FINANCING LONG TERM CARE SERVICES AND SUPPORTS

A DEPLETED INSURANCE MARKET

        Many of us will likely find a need at some point with help for basic living functions due to infirmity, recovery from a catastrophic accident or simply from aging itself.  Things such as bathing, cooking, taking medicine are all necessities that need to be addressed.  These needs are currently being largely addressed through long term care services and support in nursing homes and community and home based programs.  It is estimated that over half of all elderly Americans will need to rely on these long term care services and support.  Long term care services and support is generally not considered medical care but rather assistance with everyday functional needs.  Medicare does not pay for such long term care services and support although Medicaid does.  Since Medicaid is a means based program, an individual must dwindle down his/her financial resources to obtain such benefits.  Given the large number of aging Americans Health Affairs Journal published a detailed study of the viability of insurance to cover this medical necessity.  Many individuals prefer not to think about the need for such eventualities, which only compounds the problem with financing such a service, since such needs are rarely prepared for.  Not surprisingly, such a product would likely only be affordable to upper middle class individuals.  The need for such an insurance product is important and growing in size.

COSTS INVOLVED

        Medicare will only pay for long term care services and support under very limited circumstances.   Even when it does, it does not pay for the entirety of those services.  Medicare covers medically necessary services, not the assistance that long term care services and support provides to individuals.  Depending on the level of care involved, insurance giant Genworth reports that long term care services and supports can run from an average of $87,600 annually if provided in a nursing home to $45,800 if provided in a community setting.

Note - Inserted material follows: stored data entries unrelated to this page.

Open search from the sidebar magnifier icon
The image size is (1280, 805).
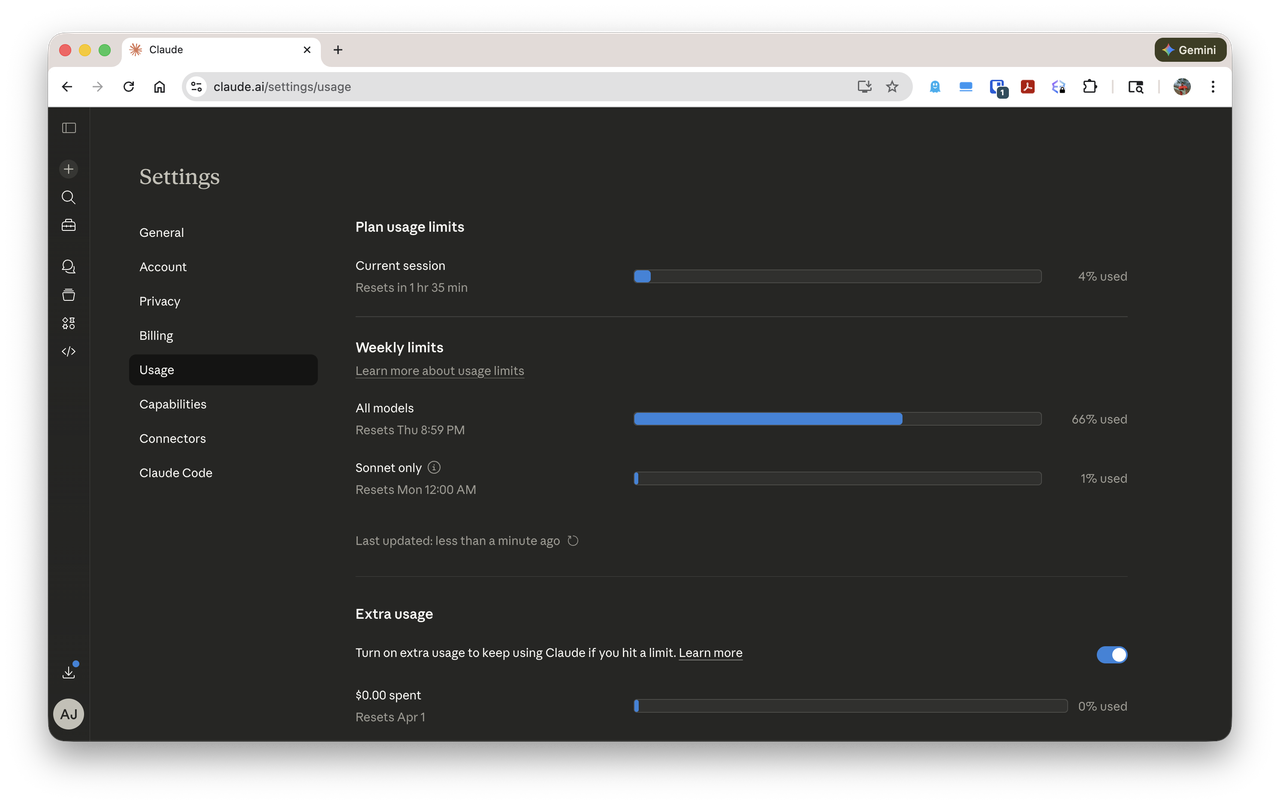click(68, 197)
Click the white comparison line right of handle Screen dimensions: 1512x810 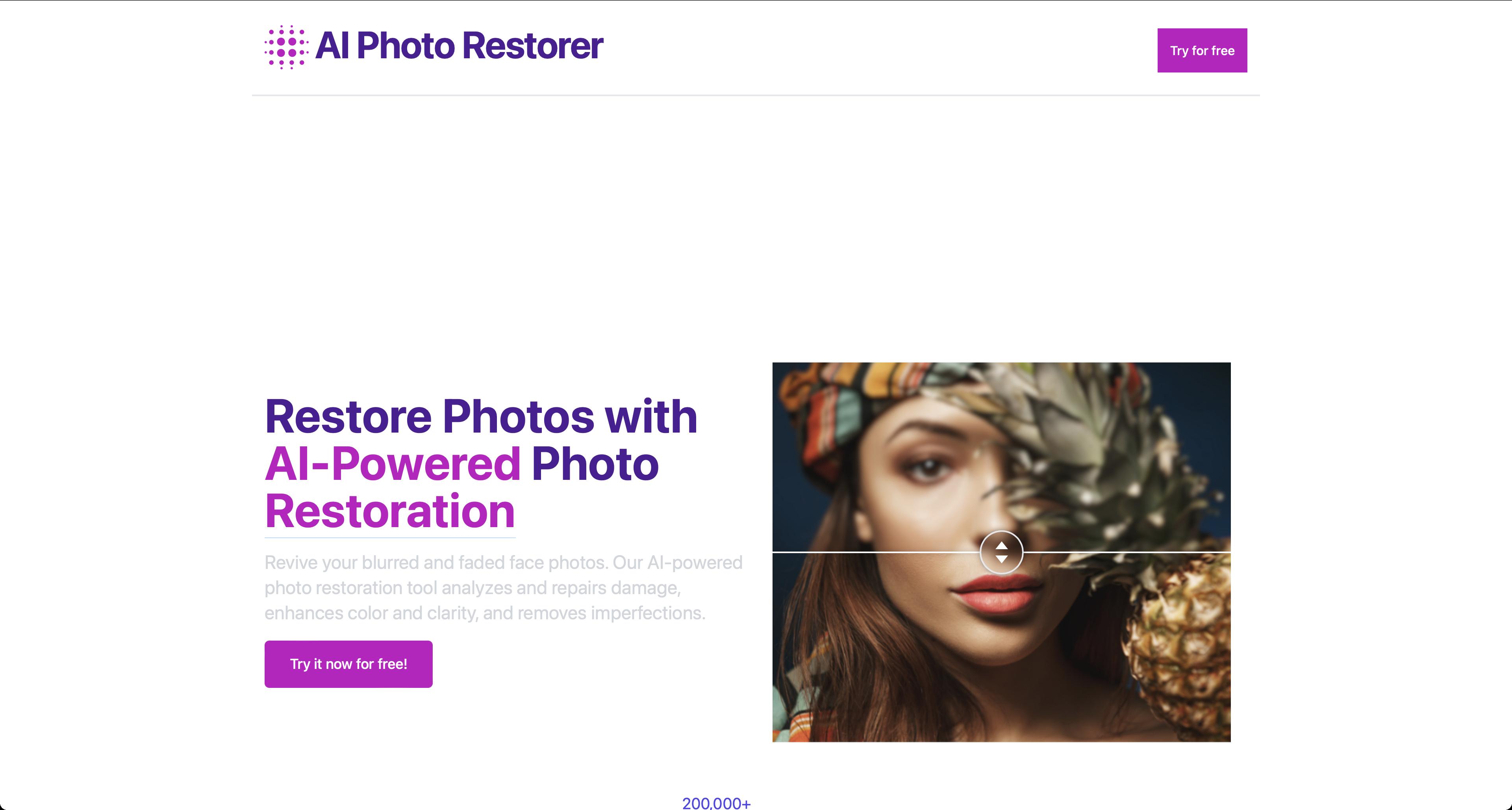[x=1127, y=552]
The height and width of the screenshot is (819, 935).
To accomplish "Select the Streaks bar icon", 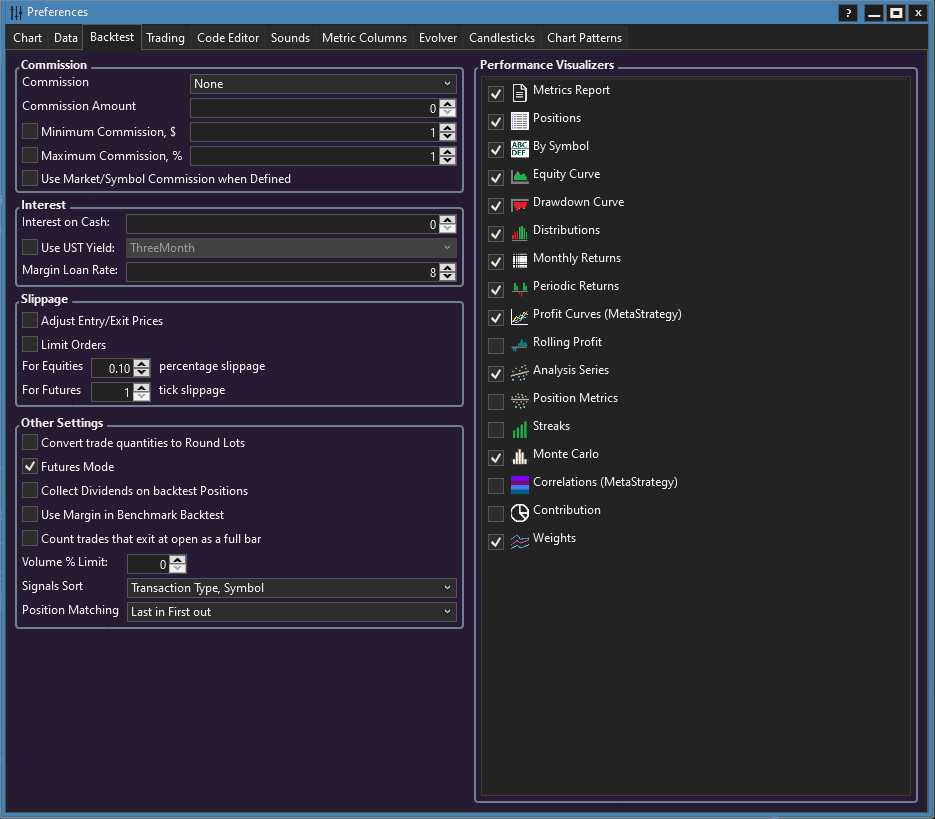I will [x=519, y=429].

In many New York locales, the cost is more than double the national average.  Therefore, most such services are out of financial reach of most upper middle class income families.  The average cost of a long term care insurance care policy in 2011 was $2,283, or slightly less than $200 a month.  Not surprisingly the number of current enrollees in such policies has decreased despite the general wisdom and need for such products.  At the same time the number of insurance carriers is dwindling.

TYPES OF POLICIES FOR LONG TERM CARE INSURANCE AND LONG TERM  CARE PARTNERSHIP PLAN

        The common long term care insurance policy requires that the policy holder be under 70 years old and depending on the exact level of coverage purchased may not be eligible for coverage for up to two years.  A hybrid insurance policy that would provide funding for long term care services and support is called the Long Term Care Partnership Program.  This type of policy is not available in every state although it is in New York.  Depending on the specifics of the policy, the holder can hold on to a certain specified amount of assets that are non-countable towards Medicaid eligibility.  For example, if you purchase a policy for $250,000 and need to have long term care services and support, you can apply for Medicaid and have up $250,000 in non-countable assets.  If you just retired and only have so much set aside, you need to protect it.  If you or your spouse need long term care services but have no insurance you must spend most of your savings before Medicaid will pay.